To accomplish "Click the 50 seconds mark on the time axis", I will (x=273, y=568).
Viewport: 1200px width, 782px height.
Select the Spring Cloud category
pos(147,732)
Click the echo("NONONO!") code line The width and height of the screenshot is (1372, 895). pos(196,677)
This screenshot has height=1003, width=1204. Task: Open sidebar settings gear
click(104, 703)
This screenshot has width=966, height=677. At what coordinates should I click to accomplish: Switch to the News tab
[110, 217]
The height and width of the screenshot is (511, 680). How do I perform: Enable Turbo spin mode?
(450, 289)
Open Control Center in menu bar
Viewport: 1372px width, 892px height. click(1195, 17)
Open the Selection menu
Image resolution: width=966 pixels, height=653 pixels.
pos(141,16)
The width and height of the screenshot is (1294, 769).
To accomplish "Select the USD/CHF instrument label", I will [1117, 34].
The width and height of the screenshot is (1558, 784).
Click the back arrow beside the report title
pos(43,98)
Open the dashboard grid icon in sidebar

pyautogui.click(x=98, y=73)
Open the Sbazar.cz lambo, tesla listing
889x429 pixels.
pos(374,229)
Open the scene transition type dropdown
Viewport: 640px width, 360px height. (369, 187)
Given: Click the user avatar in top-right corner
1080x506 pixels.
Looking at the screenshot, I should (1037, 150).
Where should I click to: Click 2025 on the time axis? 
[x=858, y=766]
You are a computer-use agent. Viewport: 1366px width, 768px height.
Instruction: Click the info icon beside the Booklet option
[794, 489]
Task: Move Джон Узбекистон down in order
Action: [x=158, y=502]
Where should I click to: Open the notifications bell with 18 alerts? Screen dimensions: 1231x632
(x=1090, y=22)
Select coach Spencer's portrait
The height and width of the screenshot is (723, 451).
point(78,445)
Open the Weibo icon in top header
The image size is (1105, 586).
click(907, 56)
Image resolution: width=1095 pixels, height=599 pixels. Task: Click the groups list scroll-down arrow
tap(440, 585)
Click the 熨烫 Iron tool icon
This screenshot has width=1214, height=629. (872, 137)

§ STATED TASK
Repeat every line of the listing above word for word, in the same order.

§ RESULT BELOW
To accomplish "Click the 50 seconds mark on the time axis", I will (x=273, y=568).
Viewport: 1200px width, 782px height.
Select the Spring Cloud category
pos(147,732)
Click the echo("NONONO!") code line The width and height of the screenshot is (1372, 895). pos(196,677)
This screenshot has height=1003, width=1204. Task: Open sidebar settings gear
click(104, 703)
This screenshot has width=966, height=677. At what coordinates should I click to accomplish: Switch to the News tab
[110, 217]
The height and width of the screenshot is (511, 680). How do I perform: Enable Turbo spin mode?
(450, 289)
Open Control Center in menu bar
Viewport: 1372px width, 892px height. click(1195, 17)
Open the Selection menu
Image resolution: width=966 pixels, height=653 pixels.
pos(141,16)
The width and height of the screenshot is (1294, 769).
To accomplish "Select the USD/CHF instrument label", I will [1117, 34].
The width and height of the screenshot is (1558, 784).
Click the back arrow beside the report title
pos(43,98)
Open the dashboard grid icon in sidebar

pyautogui.click(x=98, y=73)
Open the Sbazar.cz lambo, tesla listing
889x429 pixels.
pos(374,229)
Open the scene transition type dropdown
Viewport: 640px width, 360px height. (369, 187)
Given: Click the user avatar in top-right corner
1080x506 pixels.
Looking at the screenshot, I should (1037, 150).
Where should I click to: Click 2025 on the time axis? 
[x=858, y=766]
You are a computer-use agent. Viewport: 1366px width, 768px height.
Instruction: Click the info icon beside the Booklet option
[794, 489]
Task: Move Джон Узбекистон down in order
Action: [x=158, y=502]
Where should I click to: Open the notifications bell with 18 alerts? Screen dimensions: 1231x632
(x=1090, y=22)
Select coach Spencer's portrait
The height and width of the screenshot is (723, 451).
point(78,445)
Open the Weibo icon in top header
The image size is (1105, 586).
click(907, 56)
Image resolution: width=1095 pixels, height=599 pixels. Task: Click the groups list scroll-down arrow
tap(440, 585)
Click the 熨烫 Iron tool icon
This screenshot has width=1214, height=629. (872, 137)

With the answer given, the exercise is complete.